> Recorded information
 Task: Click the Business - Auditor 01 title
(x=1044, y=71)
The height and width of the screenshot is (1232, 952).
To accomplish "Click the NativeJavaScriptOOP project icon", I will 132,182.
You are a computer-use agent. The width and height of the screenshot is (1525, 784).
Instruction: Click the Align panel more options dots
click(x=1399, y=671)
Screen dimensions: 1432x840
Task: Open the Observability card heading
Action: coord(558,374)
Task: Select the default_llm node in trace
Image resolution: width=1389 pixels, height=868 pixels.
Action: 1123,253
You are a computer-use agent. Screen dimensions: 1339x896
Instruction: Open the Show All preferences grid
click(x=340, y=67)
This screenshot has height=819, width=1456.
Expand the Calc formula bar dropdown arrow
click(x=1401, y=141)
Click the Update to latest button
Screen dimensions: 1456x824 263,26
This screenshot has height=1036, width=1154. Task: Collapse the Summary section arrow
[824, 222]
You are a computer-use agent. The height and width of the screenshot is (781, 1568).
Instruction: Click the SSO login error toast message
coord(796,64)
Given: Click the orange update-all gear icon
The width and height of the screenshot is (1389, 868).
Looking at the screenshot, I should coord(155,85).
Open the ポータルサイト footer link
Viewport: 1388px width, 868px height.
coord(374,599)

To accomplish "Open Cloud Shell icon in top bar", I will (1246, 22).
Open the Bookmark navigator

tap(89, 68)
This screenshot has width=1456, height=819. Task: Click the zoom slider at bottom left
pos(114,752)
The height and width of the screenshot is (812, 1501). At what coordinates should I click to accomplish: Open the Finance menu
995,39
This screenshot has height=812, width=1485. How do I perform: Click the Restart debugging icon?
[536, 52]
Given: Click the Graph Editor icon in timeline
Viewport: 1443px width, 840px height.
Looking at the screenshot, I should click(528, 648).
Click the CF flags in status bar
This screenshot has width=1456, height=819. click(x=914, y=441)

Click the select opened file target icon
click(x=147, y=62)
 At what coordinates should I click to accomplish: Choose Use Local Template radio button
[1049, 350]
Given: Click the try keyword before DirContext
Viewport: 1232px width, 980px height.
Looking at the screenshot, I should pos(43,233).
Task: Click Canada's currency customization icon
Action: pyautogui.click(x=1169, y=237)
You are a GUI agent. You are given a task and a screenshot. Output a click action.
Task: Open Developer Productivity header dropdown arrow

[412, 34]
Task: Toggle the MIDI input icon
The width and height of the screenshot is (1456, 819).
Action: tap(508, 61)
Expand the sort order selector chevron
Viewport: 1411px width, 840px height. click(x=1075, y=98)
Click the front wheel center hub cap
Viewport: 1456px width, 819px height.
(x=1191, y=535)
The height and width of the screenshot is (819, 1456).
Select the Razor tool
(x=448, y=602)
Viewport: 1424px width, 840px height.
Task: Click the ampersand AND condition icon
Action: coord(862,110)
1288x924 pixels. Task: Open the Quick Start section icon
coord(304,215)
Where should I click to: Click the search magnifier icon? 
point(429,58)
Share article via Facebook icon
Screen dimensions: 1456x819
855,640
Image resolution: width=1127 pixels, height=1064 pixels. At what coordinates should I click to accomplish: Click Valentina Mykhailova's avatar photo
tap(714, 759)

> What you need to do
In the records above, find every line with the word "agent" and copy it.

> Response box
You are a computer-use agent. The width and height of the screenshot is (1525, 784).
You are a computer-use agent. Screen dimensions: 1339x896
You are a computer-use agent. The height and width of the screenshot is (781, 1568).
You are a GUI agent. You are given a task and a screenshot. Output a click action.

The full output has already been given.